▸ GIVEN INSTRUCTION: Copy each of the following items word for word, line by line, with no changes.
-- start of MATERIAL SUPPLIED --
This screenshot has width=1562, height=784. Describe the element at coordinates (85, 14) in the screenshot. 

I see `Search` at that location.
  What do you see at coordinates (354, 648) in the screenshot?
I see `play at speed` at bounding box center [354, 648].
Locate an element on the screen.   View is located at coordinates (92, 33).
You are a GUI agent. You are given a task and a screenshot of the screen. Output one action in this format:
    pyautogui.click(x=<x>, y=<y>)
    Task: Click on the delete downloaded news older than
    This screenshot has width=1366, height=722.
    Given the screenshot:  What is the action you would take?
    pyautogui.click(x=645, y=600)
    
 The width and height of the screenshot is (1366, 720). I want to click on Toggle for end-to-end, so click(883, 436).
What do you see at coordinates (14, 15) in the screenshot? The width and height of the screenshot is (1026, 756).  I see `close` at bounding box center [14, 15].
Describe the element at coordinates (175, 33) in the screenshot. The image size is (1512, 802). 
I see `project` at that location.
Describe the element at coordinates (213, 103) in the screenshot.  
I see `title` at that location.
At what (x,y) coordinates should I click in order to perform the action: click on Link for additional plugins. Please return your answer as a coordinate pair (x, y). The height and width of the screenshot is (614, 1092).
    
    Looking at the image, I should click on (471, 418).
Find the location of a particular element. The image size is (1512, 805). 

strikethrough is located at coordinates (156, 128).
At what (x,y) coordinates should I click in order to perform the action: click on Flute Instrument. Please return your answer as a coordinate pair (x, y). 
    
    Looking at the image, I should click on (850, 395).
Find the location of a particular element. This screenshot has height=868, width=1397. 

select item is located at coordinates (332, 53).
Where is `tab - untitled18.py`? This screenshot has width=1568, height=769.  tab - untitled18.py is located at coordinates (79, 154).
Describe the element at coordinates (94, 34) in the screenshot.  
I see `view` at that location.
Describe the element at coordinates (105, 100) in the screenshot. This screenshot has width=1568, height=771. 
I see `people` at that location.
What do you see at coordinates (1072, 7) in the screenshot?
-- end of MATERIAL SUPPLIED --
▸ ANSWER BELOW:
This screenshot has width=1562, height=784. Describe the element at coordinates (85, 14) in the screenshot. 

I see `Search` at that location.
  What do you see at coordinates (354, 648) in the screenshot?
I see `play at speed` at bounding box center [354, 648].
Locate an element on the screen.   View is located at coordinates (92, 33).
You are a GUI agent. You are given a task and a screenshot of the screen. Output one action in this format:
    pyautogui.click(x=<x>, y=<y>)
    Task: Click on the delete downloaded news older than
    This screenshot has width=1366, height=722.
    Given the screenshot:  What is the action you would take?
    pyautogui.click(x=645, y=600)
    
 The width and height of the screenshot is (1366, 720). I want to click on Toggle for end-to-end, so click(883, 436).
What do you see at coordinates (14, 15) in the screenshot? The width and height of the screenshot is (1026, 756).  I see `close` at bounding box center [14, 15].
Describe the element at coordinates (175, 33) in the screenshot. The image size is (1512, 802). 
I see `project` at that location.
Describe the element at coordinates (213, 103) in the screenshot.  
I see `title` at that location.
At what (x,y) coordinates should I click in order to perform the action: click on Link for additional plugins. Please return your answer as a coordinate pair (x, y). The height and width of the screenshot is (614, 1092).
    
    Looking at the image, I should click on (471, 418).
Find the location of a particular element. The image size is (1512, 805). 

strikethrough is located at coordinates (156, 128).
At what (x,y) coordinates should I click in order to perform the action: click on Flute Instrument. Please return your answer as a coordinate pair (x, y). 
    
    Looking at the image, I should click on (850, 395).
Find the location of a particular element. This screenshot has height=868, width=1397. 

select item is located at coordinates (332, 53).
Where is `tab - untitled18.py`? This screenshot has width=1568, height=769.  tab - untitled18.py is located at coordinates (79, 154).
Describe the element at coordinates (94, 34) in the screenshot.  
I see `view` at that location.
Describe the element at coordinates (105, 100) in the screenshot. This screenshot has width=1568, height=771. 
I see `people` at that location.
What do you see at coordinates (1072, 7) in the screenshot?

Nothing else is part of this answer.